I have this linear programming model I'm building but one of the constraints needs to specify that the solution's basic variables need to all be different from one another. This is an integer linear program.
How can we rewrite, for example, this constraint:
x1 <> x2
using strictly the inequality operators which LP constraints require?
An obvious first step is to rewrite it and begin to simplify the expression as follows.
(x1 <= x2) AND (x1 >= x2) :This says x1 = x2 using the inequality operators
NOT ( (x1 <= x2) AND (x1 >= x2) ) :Simply negate the above to get x1 <> x2
Now you might say I can stop here but that outer NOT is a problem. To write two separate constraints in an LP you have to get rid of that outer NOT operator. The AND operator is automatically implied to join all the constraints in an LP (ie., constraint A AND constraint B AND constraint C must all be satisfied in the feasible solutions.)

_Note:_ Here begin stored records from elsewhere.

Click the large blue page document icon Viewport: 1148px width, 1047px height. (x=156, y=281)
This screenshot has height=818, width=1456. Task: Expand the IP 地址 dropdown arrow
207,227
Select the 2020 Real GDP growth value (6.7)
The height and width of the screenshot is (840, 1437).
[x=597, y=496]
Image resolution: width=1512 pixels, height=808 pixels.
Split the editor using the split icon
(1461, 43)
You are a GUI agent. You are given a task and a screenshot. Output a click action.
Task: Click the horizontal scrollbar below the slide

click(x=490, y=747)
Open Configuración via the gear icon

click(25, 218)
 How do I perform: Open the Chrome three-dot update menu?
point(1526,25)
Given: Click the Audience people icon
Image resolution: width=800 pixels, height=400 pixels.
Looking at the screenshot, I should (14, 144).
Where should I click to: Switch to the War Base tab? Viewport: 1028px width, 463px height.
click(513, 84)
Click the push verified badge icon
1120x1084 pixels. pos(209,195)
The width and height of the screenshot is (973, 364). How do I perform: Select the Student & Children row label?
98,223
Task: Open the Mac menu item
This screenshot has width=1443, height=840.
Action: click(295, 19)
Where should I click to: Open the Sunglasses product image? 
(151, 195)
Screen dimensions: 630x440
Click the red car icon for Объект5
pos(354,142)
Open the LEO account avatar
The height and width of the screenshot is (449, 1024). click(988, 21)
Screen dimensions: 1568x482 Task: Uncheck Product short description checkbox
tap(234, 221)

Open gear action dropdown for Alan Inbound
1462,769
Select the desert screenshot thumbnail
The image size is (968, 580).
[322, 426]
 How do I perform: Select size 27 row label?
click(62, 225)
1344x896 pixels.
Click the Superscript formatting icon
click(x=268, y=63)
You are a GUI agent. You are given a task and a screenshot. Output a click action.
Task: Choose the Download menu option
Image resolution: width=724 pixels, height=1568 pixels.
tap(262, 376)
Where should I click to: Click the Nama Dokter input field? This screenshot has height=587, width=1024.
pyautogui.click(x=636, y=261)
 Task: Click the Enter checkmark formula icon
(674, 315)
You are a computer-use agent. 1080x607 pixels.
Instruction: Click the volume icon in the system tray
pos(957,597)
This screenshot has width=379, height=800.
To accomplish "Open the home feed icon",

To get rid of the outer NOT operator we can use DeMorgan's Theorem but then we are stuck with an OR operator. We prefer AND operators to join our constraints. Here is DMT's effect on our expression:
NOT (x1 <= x2) OR NOT (x1 >= x2) :DMT
(x1 > x2) OR (x1 < x2) :Simplifying
This is now in the form
A OR B
which is nice except like I said that "OR" operator is a pain in the neck, since for our constraints we need something in the form
A AND B
How can a "not equals" inequality be transformed to be suitable for use in linear programs?
Is there such a transformation possible?
Thanks for reading.
Best Answer
If you want $x_1\neq x_2$, you can linearize $|x_1-x_2|\ge \varepsilon$, for example by introducing a boolean variable $y=1$ if and only if $x_1-x_2\ge \varepsilon$, and by imposing:
$$ x_1-x_2\le -\varepsilon +My\quad \mbox{and}\quad x_1-x_2\ge \varepsilon-(1-y)M $$
Note: $\varepsilon$ is a "very small" constant close to zero and $M$ a very large integer.